The credits for JI emission reductions are accounted for in the form of Emission Reduction Units (ERU’s), with one ERU representing a reduction of one ton of equivalent. These ERU’s come out of the host country’s pool of assigned emissions credits, which ensures that the total amount of emissions credits among Annex I parties remains stable.

ERU’s will only be awarded for Joint Implementation projects that produce emissions reductions that are “...additional to any that would otherwise occur” (the so-called “additionality” requirement), which means that a project must prove that it would only be financially viable with the extra revenue of ERU credits. Moreover, Annex I parties may only rely on joint implementation credits to meet their targets to the extent that they are “supplemental to domestic actions”. However, since it is very hard to define which actions are “supplemental”, this clause is largely meaningless in practice.

Clean Development Mechanism
The Clean Development Mechanism allows Annex I parties to generate or purchase emissions reduction credits from projects undertaken in developing (non-Annex I) countries. In exchange, developing countries will have access to resources and technology to assist in development of their economies in a sustainable manner. The credits earned from CDM projects are known as “certified emissions reductions” (CER’s).
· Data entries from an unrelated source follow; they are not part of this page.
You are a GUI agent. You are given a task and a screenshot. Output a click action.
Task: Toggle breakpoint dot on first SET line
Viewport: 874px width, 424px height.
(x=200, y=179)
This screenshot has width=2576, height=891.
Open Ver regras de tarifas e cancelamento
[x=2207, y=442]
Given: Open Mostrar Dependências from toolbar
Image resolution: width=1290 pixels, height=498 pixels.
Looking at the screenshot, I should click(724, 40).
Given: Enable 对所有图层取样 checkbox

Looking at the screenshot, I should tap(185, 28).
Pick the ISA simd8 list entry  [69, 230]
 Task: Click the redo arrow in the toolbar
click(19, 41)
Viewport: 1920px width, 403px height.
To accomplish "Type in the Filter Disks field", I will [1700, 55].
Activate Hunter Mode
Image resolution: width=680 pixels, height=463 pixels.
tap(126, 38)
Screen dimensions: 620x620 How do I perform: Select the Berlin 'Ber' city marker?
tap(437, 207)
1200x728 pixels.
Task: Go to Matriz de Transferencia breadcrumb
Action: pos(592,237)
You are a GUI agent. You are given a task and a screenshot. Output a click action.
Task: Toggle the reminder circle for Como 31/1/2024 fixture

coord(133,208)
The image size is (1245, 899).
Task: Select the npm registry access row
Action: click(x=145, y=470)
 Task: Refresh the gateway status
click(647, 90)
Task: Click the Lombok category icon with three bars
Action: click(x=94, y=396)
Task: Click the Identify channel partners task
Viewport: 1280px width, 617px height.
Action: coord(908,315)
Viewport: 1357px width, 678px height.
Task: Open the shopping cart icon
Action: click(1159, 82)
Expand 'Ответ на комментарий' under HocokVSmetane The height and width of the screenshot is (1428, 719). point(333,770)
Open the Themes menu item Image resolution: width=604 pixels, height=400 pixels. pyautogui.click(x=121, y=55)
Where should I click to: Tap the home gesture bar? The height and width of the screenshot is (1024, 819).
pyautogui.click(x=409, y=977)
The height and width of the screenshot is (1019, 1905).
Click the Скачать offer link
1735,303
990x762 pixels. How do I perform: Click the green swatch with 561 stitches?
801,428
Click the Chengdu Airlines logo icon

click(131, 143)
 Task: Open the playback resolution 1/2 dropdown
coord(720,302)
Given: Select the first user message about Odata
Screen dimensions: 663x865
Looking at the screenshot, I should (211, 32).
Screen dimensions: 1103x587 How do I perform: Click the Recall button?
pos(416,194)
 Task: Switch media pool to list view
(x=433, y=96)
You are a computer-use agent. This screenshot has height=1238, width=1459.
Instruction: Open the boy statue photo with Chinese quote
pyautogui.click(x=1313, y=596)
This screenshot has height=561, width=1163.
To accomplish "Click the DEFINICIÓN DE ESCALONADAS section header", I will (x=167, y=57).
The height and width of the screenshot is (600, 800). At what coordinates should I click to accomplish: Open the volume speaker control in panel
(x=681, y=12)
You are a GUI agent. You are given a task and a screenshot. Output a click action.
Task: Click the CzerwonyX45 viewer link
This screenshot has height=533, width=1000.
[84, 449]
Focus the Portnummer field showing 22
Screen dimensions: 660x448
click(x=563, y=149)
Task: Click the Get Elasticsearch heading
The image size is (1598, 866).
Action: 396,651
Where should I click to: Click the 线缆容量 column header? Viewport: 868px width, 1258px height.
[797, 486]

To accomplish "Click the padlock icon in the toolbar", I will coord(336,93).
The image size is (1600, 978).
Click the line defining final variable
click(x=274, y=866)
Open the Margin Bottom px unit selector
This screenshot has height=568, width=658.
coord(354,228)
These projects must also meet the requirement of “additionality”.

A wide variety of projects have been launched under the CDM, including those involving renewable energy, energy efficiency, fuel switching, landfill gases, better management of methane from animal waste, the control of coal mine methane and controlling emissions of certain industrial gases, including HFC’s and N2O.

China has traditionally dominated the CDM market. In 2007 it expanded its market share of transactions to 62%. However, CDM projects have been registered in 45 countries and the UNFCCC points out that investment is now starting to flow into other parts of the world, not only to India and Brazil, but also to Africa, Eastern Europe and Central Asia.

In 2008, the CDM accounted for transactions worth €24bn1), mainly from private sector businesses in the EU, European governments and Japan.

The average time for CDM projects to be agreed is currently about 1-2 years from the moment that they enter the “CDM pipeline” which contains nearly 4,000 projects as of October 2008. More than 500 projects have received CER’s to date, and over two thirds of those CER’s have come from industrial gas projects. Renewable energy projects have been slower to reach fruition, and the rigorous CDM application procedure has been criticized for being too slow and cumbersome. The “additionality” requirement in particular has been a stumbling block since it is difficult to prove that a project would not be viable without the existence of CER’s.